LAWS(PVC)-1913-12-23

A SUBBARAYUDU Vs. TLAKSHMINARASAMMA (DIED)

Decided On December 16, 1913
A SUBBARAYUDU Appellant
V/S
TLAKSHMINARASAMMA (DIED) Respondents

JUDGEMENT

(1.) This is a petition by the judgment-debtor under Order XXI, Rule 89 of the Civil Procedure Code (corresponding to but differing substantially in its wording from the old Section 310-A) to have the Court auction sale of a property (which belonged to him on the date of such auction sale) set aside.

(2.) After the Court auction sale, however, he sold away all his rights to a stranger and on the date of this application made by him under Order XXI, Rule 89, he had no title in the property. Could such a person to allowed to make an application under the new Code to set aside the sale?

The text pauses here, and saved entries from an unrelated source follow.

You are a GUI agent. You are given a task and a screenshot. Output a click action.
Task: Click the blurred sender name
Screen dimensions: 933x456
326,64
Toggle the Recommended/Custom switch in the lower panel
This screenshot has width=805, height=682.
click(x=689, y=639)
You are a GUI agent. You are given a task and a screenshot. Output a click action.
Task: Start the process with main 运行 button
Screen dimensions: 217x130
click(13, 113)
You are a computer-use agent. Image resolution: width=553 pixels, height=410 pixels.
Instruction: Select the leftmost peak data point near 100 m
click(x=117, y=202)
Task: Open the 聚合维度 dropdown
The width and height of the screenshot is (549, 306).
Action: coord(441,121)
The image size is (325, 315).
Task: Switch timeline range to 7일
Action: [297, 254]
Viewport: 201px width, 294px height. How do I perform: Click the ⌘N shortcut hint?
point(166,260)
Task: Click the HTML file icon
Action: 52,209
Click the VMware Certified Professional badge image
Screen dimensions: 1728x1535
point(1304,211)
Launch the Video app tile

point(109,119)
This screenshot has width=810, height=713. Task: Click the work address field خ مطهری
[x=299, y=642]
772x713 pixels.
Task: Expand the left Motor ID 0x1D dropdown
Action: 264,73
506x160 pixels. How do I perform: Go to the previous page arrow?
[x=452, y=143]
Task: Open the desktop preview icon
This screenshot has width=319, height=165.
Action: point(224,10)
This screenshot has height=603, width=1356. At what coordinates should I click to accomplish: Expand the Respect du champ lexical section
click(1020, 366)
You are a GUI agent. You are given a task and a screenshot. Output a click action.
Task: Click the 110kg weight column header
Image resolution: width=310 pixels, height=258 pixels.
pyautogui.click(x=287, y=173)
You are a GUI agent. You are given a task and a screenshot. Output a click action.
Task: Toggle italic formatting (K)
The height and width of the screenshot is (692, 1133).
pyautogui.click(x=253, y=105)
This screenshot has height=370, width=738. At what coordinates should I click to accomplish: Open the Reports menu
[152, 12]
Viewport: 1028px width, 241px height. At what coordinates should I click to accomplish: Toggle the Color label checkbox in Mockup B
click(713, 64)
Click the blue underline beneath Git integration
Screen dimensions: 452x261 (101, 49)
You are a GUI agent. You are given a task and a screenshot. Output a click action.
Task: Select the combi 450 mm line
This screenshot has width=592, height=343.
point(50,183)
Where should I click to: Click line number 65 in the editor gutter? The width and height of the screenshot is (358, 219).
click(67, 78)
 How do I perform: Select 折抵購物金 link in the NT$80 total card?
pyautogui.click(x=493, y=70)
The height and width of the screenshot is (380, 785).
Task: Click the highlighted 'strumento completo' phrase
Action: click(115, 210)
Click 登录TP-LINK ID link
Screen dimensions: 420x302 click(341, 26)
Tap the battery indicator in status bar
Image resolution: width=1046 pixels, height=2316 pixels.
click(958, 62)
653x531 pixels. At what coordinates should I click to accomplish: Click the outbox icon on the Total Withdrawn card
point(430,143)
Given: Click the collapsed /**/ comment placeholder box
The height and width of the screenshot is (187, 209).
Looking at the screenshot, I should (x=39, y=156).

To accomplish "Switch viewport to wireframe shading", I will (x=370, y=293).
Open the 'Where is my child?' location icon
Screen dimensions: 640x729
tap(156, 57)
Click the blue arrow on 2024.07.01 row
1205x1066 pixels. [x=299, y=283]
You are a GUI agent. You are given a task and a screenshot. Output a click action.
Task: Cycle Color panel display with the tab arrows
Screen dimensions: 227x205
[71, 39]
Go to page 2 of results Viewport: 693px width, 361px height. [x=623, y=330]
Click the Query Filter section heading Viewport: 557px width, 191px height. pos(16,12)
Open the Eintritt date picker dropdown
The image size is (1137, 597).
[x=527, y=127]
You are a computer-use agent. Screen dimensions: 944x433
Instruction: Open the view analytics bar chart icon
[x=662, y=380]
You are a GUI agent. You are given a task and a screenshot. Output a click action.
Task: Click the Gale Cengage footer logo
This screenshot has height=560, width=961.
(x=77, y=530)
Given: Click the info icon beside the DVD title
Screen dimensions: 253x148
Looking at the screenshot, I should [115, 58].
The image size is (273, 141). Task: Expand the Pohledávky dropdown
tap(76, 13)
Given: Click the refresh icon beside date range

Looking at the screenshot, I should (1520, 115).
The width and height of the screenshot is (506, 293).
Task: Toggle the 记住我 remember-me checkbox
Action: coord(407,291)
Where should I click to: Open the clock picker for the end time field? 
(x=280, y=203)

(3.) Now, an elementary principle of the law is that unless a statute clearly allowed it, a man who has no right in a property on the date of filing a suit or making an application in respect of that property cannot be allowed to file that suit or make that application. The natural meaning, therefore, of the words in Order XXI, Rule 89, "any person either" owning such property or holding an interest therein, etc, "is" any person owning such property or holding an interest therein on the date of making the application." The judgment-debtor would continue to own the property sold in Court auction on the date of the application under Order XXI, Rule 89, if both of the following conditions are fulfilled, (1) that the Court auction sale has not been confirmed and he has not therefore ceased to be the owner (this condition would be usually fulfilled as the application under Order XXI, Rule 89, should be made within thirty days and the sale is confirmed only after thirty days) and (2) that the judgment-debtor has not before the date of the application conveyed away all his rights to a stranger. The judgment- debtor in the present case did not own the property and had no interest in it on the date of the application and hence his petition was rightly (it seems to me) dismissed by the Appellate Court.